### ФРАГМЕНТ ТЕКСТА
===============

Темные глаза командира засветились:
— Хорошие самолеты, очень хорошие.
Но почему Романенко не взял себе новый самолет, почему продолжает летать на старом, так же как
и Алхимов? А Коробков летает на новом и расхваливает его вовсю.
Тройка Романенко была отлично слетанным звеном. Их девиз: «Один за всех, все за одного» — не
раз выручал в бою.
Я смотрю на них и восхищаюсь их дружбой. Они остались в живых после сильнейших боев
начального периода войны. Они были едины в воздухе, но совершенно разные по характеру на земле. У
каждого из них был ведомый, но в сложной обстановке, в плохих метеоусловиях они продолжали летать
втроем.
Вот и сейчас они сидят вместе. Роман молчит, а Алхимов и Коробков в чем-то убеждают его.
Трудно переубедить Романенко. Он их признанный авторитет и командир. Скажет — отрежет. И они
бегут выполнять то, что приказал Роман. Но иногда Алхимов и Коробков объединяются и настойчиво
начинают в чем-то убеждать Романенко.
— Нужно парами летать и четверками, — настаивал Коробков. — Согласись, что парами легче
маневрировать.
— И французы и немцы так летают, — поддерживал друга Алхимов.

===============

### СОХРАНЁННЫЕ ДАННЫЕ
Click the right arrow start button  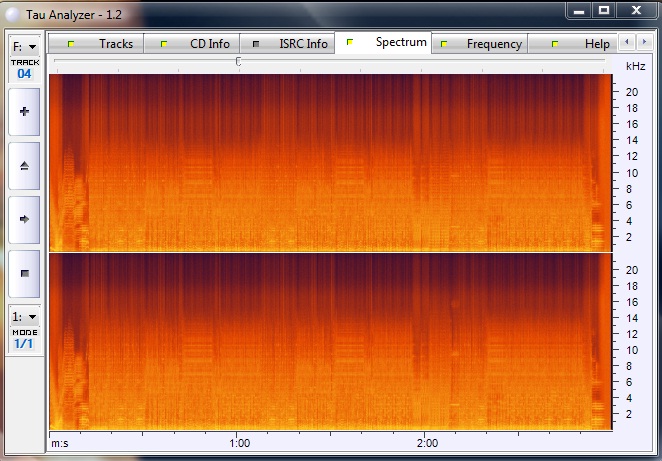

===============

### ПИСЬМЕННОЕ ЗАДАНИЕ
Воспроизведите дословно часть отрывка о звене Романенко, начиная со слов «Тройка Романенко была» и заканчивая словами «маневрировать.». Материалы здесь никакой роли не играют.

### РЕШЕНИЕ ЗАДАНИЯ
Тройка Романенко была отлично слетанным звеном. Их девиз: «Один за всех, все за одного» — не
раз выручал в бою.
Я смотрю на них и восхищаюсь их дружбой. Они остались в живых после сильнейших боев
начального периода войны. Они были едины в воздухе, но совершенно разные по характеру на земле. У
каждого из них был ведомый, но в сложной обстановке, в плохих метеоусловиях они продолжали летать
втроем.
Вот и сейчас они сидят вместе. Роман молчит, а Алхимов и Коробков в чем-то убеждают его.
Трудно переубедить Романенко. Он их признанный авторитет и командир. Скажет — отрежет. И они
бегут выполнять то, что приказал Роман. Но иногда Алхимов и Коробков объединяются и настойчиво
начинают в чем-то убеждать Романенко.
— Нужно парами летать и четверками, — настаивал Коробков. — Согласись, что парами легче
маневрировать.